> _TRY IT_
Lift out, unaltered, the lines of the material below between the line holding "환급 amount heading" and the line holding "Go to Ereignisprotokoll in the sidebar", counting both.

> _RECORDS TO USE_
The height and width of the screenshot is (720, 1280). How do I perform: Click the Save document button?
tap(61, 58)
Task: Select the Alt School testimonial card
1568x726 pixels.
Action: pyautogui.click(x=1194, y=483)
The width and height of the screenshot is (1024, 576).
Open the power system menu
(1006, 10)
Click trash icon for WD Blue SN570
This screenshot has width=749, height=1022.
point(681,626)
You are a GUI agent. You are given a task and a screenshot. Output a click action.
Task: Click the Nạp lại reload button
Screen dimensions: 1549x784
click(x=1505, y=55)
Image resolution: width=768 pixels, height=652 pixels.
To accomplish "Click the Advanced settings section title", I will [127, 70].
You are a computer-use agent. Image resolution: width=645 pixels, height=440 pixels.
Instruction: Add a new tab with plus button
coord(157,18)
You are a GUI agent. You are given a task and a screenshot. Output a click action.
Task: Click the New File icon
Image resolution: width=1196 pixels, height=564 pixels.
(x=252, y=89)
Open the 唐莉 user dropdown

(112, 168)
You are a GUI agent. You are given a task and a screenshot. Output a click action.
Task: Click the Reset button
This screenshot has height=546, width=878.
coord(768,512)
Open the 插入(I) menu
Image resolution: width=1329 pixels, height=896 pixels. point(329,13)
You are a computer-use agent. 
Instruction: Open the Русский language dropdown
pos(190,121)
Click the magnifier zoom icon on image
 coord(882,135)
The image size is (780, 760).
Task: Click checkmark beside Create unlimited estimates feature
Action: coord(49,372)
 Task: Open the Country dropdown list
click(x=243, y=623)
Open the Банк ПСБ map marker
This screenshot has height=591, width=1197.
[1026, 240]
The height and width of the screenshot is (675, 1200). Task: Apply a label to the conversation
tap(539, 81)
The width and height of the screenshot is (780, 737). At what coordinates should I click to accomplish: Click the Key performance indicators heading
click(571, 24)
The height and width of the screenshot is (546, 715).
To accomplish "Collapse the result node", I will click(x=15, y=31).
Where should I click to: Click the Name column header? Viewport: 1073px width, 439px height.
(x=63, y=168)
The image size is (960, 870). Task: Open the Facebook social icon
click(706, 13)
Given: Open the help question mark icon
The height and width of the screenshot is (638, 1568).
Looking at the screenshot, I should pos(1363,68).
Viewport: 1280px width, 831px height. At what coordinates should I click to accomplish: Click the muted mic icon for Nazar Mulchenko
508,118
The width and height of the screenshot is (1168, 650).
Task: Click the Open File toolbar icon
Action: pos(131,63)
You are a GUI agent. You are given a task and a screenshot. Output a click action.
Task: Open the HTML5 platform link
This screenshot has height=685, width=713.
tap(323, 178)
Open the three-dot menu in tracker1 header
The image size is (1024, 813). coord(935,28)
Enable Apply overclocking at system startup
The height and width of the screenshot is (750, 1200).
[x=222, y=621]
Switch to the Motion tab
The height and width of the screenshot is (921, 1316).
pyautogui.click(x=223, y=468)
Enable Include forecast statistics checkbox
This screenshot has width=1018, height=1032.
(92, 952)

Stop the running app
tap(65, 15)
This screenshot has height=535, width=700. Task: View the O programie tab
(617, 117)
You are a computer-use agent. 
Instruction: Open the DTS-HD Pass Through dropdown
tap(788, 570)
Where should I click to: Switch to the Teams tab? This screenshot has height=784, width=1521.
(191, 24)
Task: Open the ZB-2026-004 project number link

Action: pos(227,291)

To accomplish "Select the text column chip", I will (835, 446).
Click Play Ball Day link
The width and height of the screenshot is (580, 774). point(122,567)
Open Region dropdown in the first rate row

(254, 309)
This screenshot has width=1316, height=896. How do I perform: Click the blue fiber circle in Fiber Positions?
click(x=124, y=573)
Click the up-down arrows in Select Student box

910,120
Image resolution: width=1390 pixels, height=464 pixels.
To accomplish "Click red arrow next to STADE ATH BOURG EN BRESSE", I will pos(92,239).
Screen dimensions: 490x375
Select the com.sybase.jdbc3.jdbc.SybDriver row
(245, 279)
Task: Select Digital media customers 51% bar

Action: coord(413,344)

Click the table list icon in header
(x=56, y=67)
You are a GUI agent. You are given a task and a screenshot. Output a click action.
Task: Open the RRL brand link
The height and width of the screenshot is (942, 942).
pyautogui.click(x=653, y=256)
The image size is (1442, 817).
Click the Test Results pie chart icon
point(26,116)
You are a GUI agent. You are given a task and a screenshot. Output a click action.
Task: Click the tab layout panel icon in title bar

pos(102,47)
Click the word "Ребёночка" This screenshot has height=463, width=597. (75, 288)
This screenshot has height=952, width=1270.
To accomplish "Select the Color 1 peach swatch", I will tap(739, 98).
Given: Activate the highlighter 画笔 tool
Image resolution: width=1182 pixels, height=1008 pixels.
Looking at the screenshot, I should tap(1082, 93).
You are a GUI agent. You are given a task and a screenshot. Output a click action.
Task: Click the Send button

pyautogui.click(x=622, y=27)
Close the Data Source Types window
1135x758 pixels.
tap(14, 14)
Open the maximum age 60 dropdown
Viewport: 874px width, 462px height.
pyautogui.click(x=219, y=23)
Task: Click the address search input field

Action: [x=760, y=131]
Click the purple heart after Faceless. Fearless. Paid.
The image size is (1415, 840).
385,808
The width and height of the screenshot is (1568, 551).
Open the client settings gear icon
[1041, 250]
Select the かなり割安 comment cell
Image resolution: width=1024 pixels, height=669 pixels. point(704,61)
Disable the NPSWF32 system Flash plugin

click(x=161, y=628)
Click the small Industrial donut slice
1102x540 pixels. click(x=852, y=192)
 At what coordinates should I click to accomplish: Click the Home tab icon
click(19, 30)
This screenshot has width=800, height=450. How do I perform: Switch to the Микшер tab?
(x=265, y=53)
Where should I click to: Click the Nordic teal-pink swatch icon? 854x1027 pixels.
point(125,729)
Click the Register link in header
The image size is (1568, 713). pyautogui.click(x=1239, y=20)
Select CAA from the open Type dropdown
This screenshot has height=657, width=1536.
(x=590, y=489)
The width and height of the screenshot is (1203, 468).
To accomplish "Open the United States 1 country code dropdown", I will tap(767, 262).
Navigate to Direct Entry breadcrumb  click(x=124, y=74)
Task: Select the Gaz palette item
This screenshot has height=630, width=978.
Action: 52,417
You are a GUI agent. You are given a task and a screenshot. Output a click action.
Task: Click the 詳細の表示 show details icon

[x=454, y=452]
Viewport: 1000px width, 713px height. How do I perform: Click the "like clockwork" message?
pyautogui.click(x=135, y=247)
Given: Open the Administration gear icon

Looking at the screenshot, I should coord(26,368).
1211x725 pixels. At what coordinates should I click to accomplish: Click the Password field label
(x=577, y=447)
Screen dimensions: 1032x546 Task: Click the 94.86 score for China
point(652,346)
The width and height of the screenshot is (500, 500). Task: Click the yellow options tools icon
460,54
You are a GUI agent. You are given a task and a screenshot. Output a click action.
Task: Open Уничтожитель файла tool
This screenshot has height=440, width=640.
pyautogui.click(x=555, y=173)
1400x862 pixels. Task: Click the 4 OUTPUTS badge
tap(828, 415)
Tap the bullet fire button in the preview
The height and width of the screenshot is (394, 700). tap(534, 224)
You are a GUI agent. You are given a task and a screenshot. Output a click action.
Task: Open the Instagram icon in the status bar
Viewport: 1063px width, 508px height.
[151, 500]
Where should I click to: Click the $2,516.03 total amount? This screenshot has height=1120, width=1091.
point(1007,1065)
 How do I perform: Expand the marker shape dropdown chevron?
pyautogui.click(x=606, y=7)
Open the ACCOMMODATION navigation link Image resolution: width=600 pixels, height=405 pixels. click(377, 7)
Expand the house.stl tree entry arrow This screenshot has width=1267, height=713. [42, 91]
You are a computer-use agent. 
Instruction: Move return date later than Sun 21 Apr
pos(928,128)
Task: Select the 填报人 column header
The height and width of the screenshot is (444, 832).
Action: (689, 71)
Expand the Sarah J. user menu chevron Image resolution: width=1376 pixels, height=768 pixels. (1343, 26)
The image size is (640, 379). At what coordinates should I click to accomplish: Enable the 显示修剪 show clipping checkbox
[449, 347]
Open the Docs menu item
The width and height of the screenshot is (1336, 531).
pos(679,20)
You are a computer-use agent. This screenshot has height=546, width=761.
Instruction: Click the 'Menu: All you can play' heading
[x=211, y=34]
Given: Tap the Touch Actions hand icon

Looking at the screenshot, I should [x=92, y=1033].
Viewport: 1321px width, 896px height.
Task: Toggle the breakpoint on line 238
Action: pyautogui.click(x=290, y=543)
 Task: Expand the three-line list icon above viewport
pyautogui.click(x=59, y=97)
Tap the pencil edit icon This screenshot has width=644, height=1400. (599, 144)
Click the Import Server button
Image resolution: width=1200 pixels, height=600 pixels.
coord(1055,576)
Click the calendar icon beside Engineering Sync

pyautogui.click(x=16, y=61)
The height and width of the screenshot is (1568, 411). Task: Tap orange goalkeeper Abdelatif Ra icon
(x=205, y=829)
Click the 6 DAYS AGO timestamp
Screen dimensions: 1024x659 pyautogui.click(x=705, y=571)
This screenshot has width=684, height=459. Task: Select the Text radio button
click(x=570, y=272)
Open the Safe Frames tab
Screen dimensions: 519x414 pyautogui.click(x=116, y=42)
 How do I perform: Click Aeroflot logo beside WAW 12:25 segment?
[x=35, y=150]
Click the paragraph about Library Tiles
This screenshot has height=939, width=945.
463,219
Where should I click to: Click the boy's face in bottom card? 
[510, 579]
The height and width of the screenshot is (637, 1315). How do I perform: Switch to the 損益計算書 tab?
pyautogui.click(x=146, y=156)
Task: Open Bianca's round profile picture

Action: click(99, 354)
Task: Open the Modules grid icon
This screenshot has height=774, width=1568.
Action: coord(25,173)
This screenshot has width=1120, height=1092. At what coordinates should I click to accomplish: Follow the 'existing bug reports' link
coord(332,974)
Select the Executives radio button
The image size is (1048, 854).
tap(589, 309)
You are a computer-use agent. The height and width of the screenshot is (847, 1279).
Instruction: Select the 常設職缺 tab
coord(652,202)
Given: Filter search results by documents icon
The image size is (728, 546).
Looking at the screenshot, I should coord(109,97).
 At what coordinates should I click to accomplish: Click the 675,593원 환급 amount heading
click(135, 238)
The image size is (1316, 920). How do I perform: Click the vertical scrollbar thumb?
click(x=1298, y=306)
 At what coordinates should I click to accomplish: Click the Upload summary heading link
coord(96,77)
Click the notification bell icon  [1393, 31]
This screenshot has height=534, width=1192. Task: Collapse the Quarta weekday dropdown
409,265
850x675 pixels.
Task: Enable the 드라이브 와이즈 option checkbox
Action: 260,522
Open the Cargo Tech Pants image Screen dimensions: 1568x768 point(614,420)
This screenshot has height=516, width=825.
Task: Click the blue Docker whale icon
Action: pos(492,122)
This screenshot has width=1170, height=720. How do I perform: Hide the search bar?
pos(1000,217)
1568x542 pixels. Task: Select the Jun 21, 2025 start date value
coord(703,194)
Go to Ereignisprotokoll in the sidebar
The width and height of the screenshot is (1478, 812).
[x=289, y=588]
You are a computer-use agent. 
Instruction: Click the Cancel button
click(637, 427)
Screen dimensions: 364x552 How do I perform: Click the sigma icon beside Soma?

> _RESPONSE TO THE EXERCISE_
 At what coordinates should I click to accomplish: Click the 675,593원 환급 amount heading
click(135, 238)
The image size is (1316, 920). How do I perform: Click the vertical scrollbar thumb?
click(x=1298, y=306)
 At what coordinates should I click to accomplish: Click the Upload summary heading link
coord(96,77)
Click the notification bell icon  [1393, 31]
This screenshot has height=534, width=1192. Task: Collapse the Quarta weekday dropdown
409,265
850x675 pixels.
Task: Enable the 드라이브 와이즈 option checkbox
Action: 260,522
Open the Cargo Tech Pants image Screen dimensions: 1568x768 point(614,420)
This screenshot has height=516, width=825.
Task: Click the blue Docker whale icon
Action: pos(492,122)
This screenshot has width=1170, height=720. How do I perform: Hide the search bar?
pos(1000,217)
1568x542 pixels. Task: Select the Jun 21, 2025 start date value
coord(703,194)
Go to Ereignisprotokoll in the sidebar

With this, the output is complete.